J.D. Tuccille highlights some murmurs in Europe that remind one of the Rhode Island attitude:
The shadow economy—off-the-books business and labor that would be perfectly legal if people felt like subjecting themselves to taxes and regulations—ebbs and flows with the years. Right now, it’s down a bit in many countries from the days of the recession, but shadow economic activity is still huge. Across the European Union, it’s estimated to amount to 18.4 percent of GDP. Why people work off the books is no secret—high taxes and burdensome regulations are constantly cited by economists as primary drivers for people to hide what they’re doing. So, current policies are like kryptonite to people who want to keep the fruits of their labor. Got it. The obvious solution then is to…harangue and coerce people back into the official economy?

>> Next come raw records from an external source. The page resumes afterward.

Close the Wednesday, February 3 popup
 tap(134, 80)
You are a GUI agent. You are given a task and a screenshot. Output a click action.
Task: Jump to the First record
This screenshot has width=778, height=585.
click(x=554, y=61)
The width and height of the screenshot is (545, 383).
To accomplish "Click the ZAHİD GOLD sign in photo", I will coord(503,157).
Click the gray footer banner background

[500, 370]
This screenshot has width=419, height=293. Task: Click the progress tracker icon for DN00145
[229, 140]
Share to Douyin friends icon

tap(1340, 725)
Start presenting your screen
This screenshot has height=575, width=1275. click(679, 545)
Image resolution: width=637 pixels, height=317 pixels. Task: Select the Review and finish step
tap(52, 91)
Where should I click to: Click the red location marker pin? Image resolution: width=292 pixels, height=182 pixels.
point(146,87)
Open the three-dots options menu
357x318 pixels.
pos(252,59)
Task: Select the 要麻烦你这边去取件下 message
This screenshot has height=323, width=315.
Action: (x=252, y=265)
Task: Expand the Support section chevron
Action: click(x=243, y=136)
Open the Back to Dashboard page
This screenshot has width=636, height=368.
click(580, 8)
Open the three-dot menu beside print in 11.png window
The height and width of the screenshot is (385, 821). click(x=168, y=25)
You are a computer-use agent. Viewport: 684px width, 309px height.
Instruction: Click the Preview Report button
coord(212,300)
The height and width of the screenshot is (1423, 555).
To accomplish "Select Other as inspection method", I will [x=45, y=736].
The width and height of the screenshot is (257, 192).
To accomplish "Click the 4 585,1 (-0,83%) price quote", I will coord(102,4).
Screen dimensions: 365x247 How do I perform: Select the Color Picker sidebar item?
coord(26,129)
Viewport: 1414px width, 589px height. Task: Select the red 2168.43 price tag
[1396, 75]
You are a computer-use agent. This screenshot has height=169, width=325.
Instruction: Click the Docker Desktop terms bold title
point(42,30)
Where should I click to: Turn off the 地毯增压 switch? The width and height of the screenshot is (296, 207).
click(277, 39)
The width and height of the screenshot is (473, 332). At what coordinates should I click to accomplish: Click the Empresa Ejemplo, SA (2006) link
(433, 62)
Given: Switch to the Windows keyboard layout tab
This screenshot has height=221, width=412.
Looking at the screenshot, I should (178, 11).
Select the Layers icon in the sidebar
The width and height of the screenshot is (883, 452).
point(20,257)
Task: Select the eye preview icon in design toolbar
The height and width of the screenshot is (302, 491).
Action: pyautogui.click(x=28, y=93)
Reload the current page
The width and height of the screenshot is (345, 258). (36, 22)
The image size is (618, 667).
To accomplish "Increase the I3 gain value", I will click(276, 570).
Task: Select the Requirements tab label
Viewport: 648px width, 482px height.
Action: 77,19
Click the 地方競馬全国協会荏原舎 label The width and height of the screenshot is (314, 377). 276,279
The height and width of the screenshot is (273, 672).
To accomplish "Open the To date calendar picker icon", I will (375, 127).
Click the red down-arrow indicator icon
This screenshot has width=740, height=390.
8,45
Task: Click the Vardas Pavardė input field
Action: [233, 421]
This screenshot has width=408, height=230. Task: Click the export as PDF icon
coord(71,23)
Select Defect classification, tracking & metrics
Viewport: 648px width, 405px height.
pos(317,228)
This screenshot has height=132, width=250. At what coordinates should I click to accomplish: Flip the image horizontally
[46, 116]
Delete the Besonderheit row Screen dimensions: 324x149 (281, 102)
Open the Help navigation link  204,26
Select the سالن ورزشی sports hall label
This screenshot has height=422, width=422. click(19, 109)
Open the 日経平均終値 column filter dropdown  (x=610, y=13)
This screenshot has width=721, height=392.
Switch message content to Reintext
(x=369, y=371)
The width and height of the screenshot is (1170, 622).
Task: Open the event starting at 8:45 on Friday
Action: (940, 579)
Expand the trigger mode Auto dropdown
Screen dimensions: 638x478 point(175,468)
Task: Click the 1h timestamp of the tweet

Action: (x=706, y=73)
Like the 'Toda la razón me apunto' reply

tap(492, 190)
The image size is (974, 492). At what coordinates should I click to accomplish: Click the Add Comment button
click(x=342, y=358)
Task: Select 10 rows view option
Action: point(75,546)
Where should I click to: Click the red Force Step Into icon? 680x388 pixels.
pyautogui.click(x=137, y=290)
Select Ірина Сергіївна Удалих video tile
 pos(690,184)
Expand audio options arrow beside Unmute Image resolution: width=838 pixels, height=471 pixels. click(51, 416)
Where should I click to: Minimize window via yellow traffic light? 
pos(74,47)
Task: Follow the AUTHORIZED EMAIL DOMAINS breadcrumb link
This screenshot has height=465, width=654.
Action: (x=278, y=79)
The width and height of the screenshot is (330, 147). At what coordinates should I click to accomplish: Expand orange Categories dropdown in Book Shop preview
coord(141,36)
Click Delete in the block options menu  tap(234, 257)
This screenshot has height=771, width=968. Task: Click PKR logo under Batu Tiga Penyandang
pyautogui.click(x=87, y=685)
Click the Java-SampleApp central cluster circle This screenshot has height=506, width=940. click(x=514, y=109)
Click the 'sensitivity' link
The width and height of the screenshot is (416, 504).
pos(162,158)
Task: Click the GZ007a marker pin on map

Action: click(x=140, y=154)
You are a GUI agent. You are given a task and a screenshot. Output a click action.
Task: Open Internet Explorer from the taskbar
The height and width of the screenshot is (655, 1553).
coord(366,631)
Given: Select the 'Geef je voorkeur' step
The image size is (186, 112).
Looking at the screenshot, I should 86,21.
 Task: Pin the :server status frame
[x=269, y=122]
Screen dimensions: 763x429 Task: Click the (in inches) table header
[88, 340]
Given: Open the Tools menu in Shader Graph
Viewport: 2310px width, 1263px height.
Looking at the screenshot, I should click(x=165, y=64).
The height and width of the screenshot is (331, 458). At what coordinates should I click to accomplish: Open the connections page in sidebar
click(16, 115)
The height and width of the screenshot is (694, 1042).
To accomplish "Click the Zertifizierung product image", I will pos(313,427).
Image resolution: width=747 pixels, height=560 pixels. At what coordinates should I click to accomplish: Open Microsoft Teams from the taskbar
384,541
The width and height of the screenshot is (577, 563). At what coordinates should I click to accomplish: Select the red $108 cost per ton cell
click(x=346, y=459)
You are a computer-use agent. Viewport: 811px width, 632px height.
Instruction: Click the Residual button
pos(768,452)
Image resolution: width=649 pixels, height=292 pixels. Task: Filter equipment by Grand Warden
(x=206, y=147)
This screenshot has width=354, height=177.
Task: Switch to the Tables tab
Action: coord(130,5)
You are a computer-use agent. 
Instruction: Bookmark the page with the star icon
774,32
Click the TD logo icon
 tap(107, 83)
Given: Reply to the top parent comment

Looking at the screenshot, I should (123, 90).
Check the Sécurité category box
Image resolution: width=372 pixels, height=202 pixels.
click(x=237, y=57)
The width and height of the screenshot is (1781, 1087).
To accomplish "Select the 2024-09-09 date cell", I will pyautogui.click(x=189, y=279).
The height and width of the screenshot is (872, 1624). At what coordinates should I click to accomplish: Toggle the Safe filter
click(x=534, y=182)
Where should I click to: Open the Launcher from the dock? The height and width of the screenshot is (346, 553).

Even though regulations are pushing people out of the taxed-and-regulated economy, leaving them with effectively no taxes or regulations, government officials aren’t simply going to reevaluate their approach. In their view, it isn’t government’s job to accommodate the people. The diktat has been issued, and the people must be made to comply.
Even if it means banning cash so every transaction can be traced.
At least in Rhode Island, government officials make periodic noises about easing regulations. Still, the plan appears to be to try every power-centralizing solution they can imagine for a hundred years before simply doing the obvious and leaving people alone.